Cronaca

Ladri di cellulare in ospedale, allarme sicurezza

CAVA DE’ TIRRENI. Ladri di cellulare in ospedale, allarme sicurezza. Diversi i furti che si sono registrati all’ospedale Santa Maria dell’Olmo di Cava de’Tirreni, denunciati da pazienti ricoverati.

«È una vergogna – racconta una signora cavese a il Mattino – mio fratello di 17 anni è ricoverato in ospedale ed aveva con se il cellulare di mia madre. Non si sa come, il telefono è sparito. È evidente che quando il ragazzo era fuori stanza qualcuno lo ha portato via con grande abilità». Oltre al costo anche il disagio di trovarsi lontano da casa per di più allettato, con l’impossibilità di comunicare con i propri familiari. Non si tratta purtroppo di un caso isolato. Altri episodi di presunti furti si sarebbero registrate tra le corsie ospedaliere.

A farne le spese sono i malati e i familiari dei degenti. «Non è la prima volta – dice un anziano da poco dimesso – anche nel mio periodo di degenza si sono verificate queste mancanze, per così dire, sospette. C’è chi non ha ritrovato più il cararicabatterie del cellulare, chi il portafoglio o altri oggetti.
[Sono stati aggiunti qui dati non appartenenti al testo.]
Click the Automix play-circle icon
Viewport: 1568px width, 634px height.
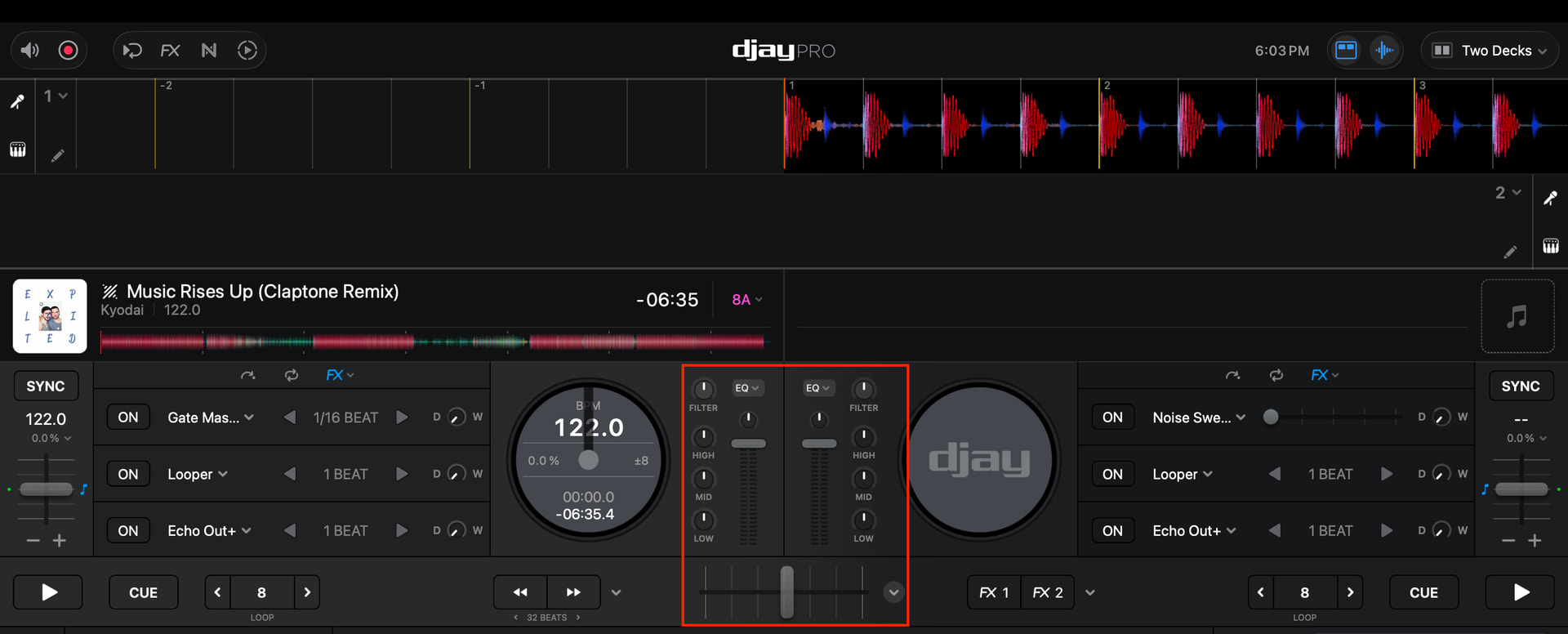coord(247,51)
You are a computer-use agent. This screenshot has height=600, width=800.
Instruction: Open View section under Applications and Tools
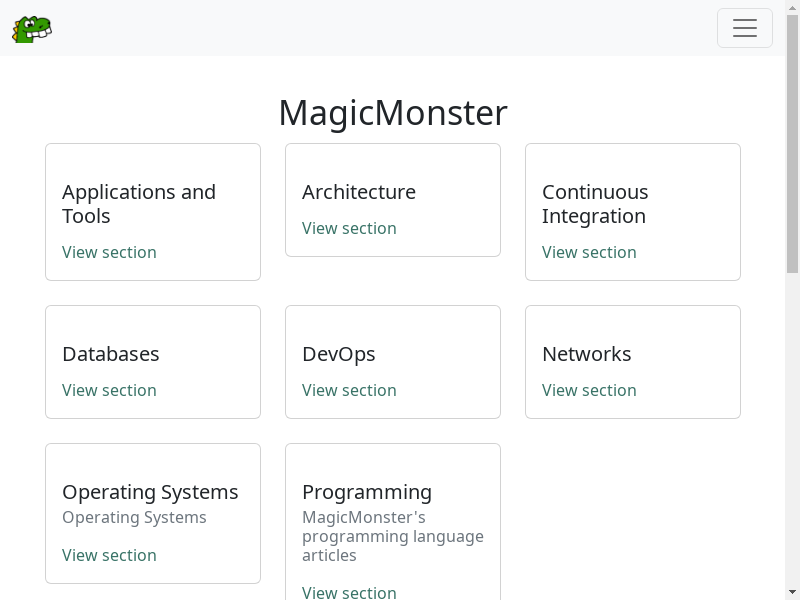point(109,252)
In verità il personale ospedaliero mette in guardia e precisa che non hanno responsabilità degli oggetti personali lasciati in camera. Ed è davvero impossibile riuscire a controllare tutti gli utenti che entrano in ospedale per sottoporsi ad un esame o addirittura tutta la mole dei visitatori». Ad eccezione delle zone controllate dalla presenza di telecamere, il controllo del flusso di utenti e visitatori è pressoché impossibile.
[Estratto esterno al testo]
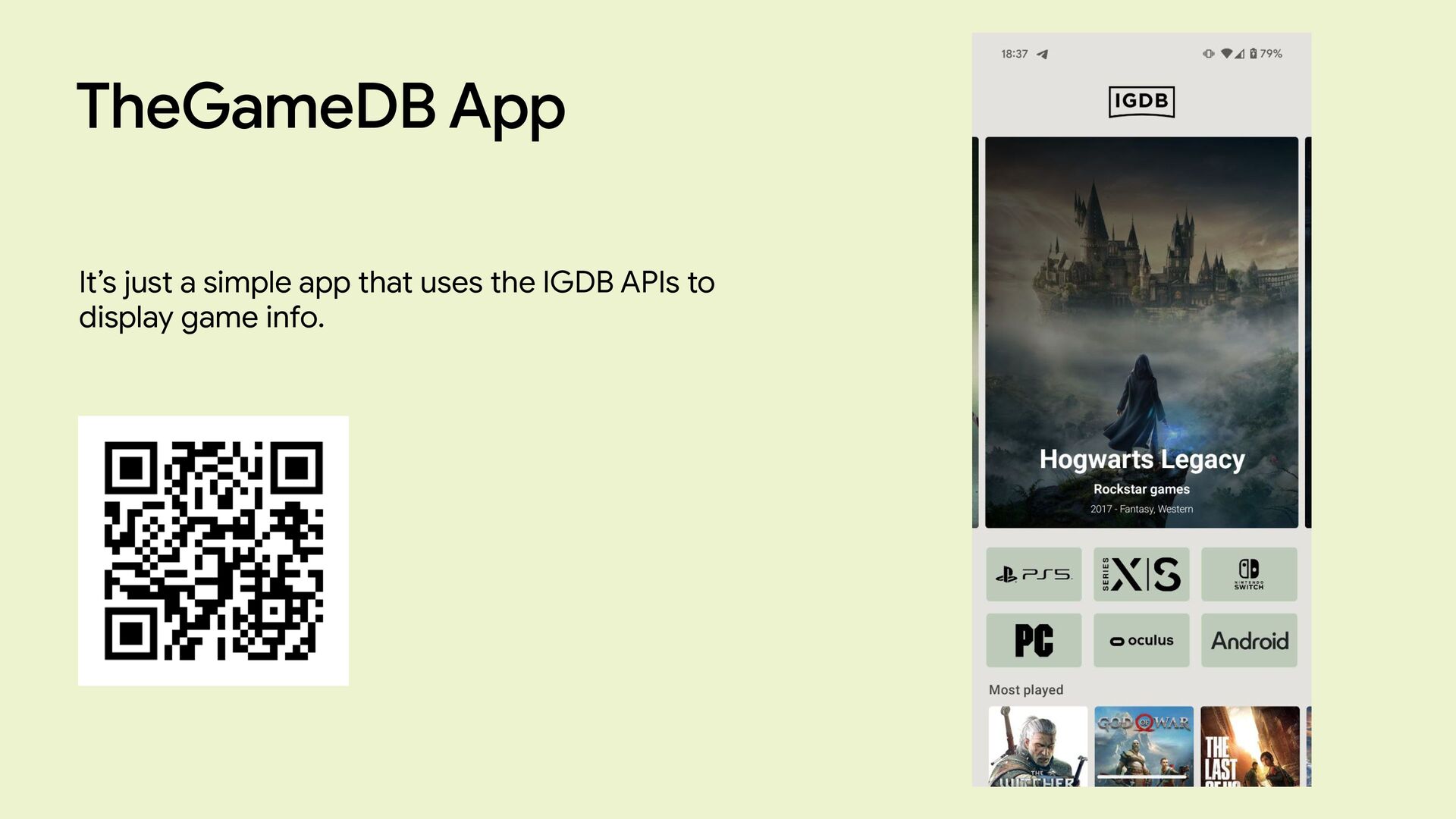Tap the previous carousel card edge

click(x=975, y=332)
Resta però la rabbia ed il rammarico per le vittime di questi furti. Il più delle volte pazienti allettati, già provati dalla malattia. «Ho più volte denunciato questo disagio – ha spiegato Giuseppe Salzano dell’associazione Ordine e Quiete – perché anche io in occasione di un ricovero sono stato testimone di questi episodi, e purtroppo nessuno mi ha ascoltato. Si potrebbe fare qualcosa, ma ad oggi non si è mosso nulla». Il problema di fondo è che, con ogni probabilità, non si tratta di ladri professionisti, ma di persone disoneste che cedono alla tentazione di rubare oggetti lasciati incustoditi.